Enrique Linde

Feria

Sin maldad

11 de agosto 2013 - 01:00

AGOSTO es para Málaga el gran escaparate, es la calle mayor donde la ciudad parece que se juega el ser o no ser de su existencia. Llegan los días de mayor intensidad. Playas atiborradas de bañistas, ocupación hotelera al máximo y el aeropuerto y el AVE vomitando turistas compulsivamente... Es como si todo el año hubiera sido un ensayo preparándose para este mes. Y en este mes tan abigarrado, tan denso, hemos incluido nuestra Feria. Feria de fechas cambiantes y caprichosas, huérfana de patrocinio histórico o religioso que lo mismo se celebró a principios, a mediados o a finales de este mes de toros y moscas.

Esta Feria, como la ciudad, no sabe muy bien qué quiere ser cuando sea mayor y anda balbuceante entre un querer y no poder o entre un poder y no querer. Mitad mediterránea, mitad andaluza, mitad cosmopolita, mitad provinciana nunca llegó a tener un perfil definido y se quedó nadando entre dos aguas, o intentar abrirse a un festejo moderno y atractivo o replegarse en una tradición clásica y manida.

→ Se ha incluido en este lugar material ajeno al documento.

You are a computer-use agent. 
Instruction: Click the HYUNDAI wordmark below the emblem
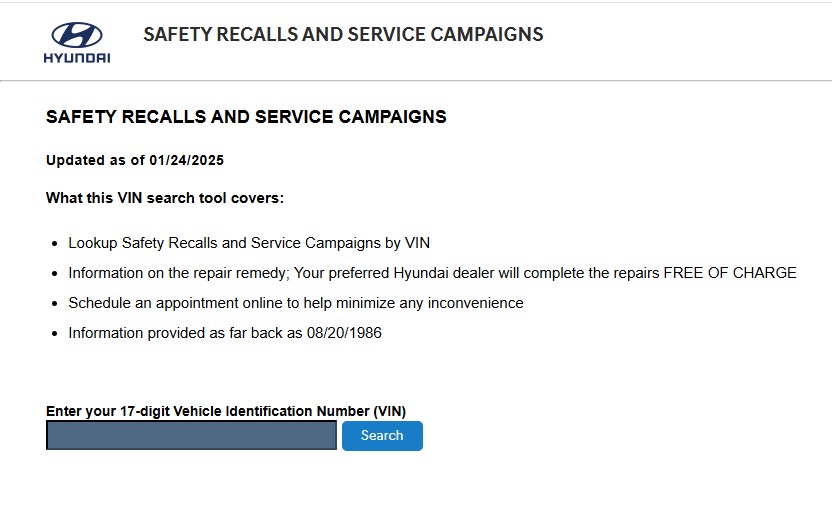(77, 58)
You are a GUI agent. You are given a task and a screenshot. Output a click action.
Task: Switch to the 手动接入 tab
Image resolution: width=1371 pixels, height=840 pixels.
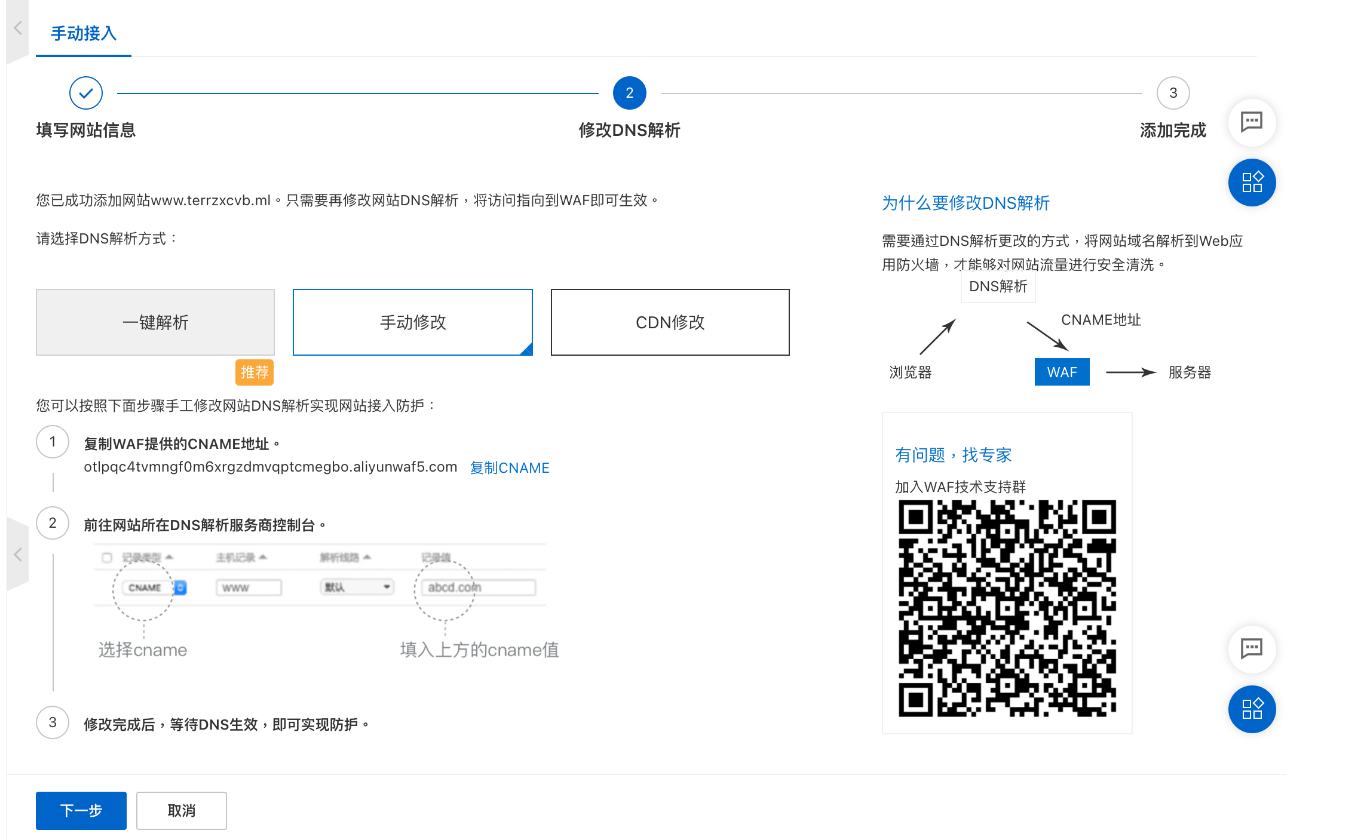coord(84,33)
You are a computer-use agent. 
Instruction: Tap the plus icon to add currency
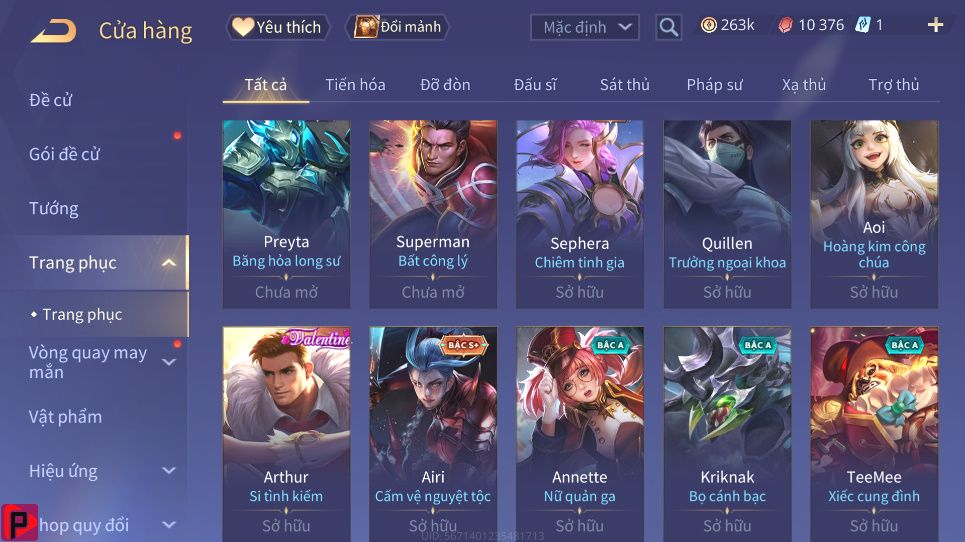point(935,25)
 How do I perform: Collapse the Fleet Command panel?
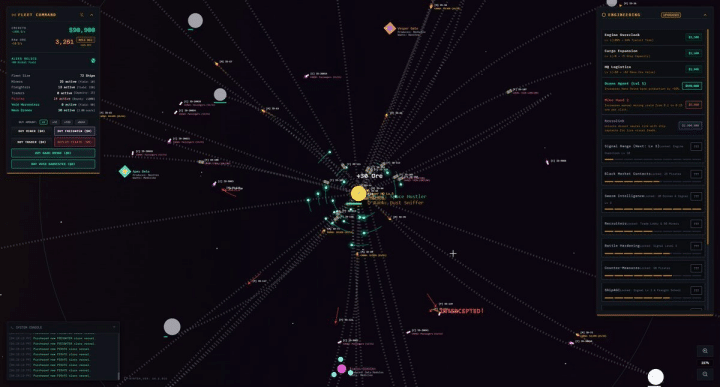91,15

Hubo un tiempo en que sí, en que Málaga estuvo a punto de encontrar un sistema propio de diversión y atracción que patentizó y se exportó a varias ciudades. Fue, y digo fue, la Feria del centro o de día. Una iniciativa ciudadana que echó andar por su cuenta, con unos comerciantes que te ofrecían una copa de vino cuando ibas a comprarte una camisa y una peña, La Prigá a la que se le ocurrió organizar sin encomendarse a nadie una romería a caballo a la Patrona. Eso fue todo. Después vino, de la mano de la espontaneidad, la organización de casetas en rincones y plazas, en pisos e instituciones. Fueron días de vino y rosas, con paseo de caballo, con toldos en las calles y un reencuentro con una visión distinta de la ciudad de todos los días. Fue bello pero pronto murió a manos del éxito. Málaga no podía dejar de explotar hasta el último estertor ese nuevo hallazgo. Y lo hizo, como suele hacerlo, de forma desmesurada, exagerada, sin respetar normas, compostura ni criterios. Y lo único que queda de aquél agradable invento es una absurda polémica entre la Feria de día o de noche, la del centro o la del real.

Perdida la calidad, nos refugiamos en la cantidad y nos pasaremos la semana contando el número de visitantes que acuden cada día, el número de atracciones, el número de casetas, el número de carruajes, para terminar calculando el número de toneladas de basura que el evento produjo. Eso es así. A pesar de todo, feliz Feria.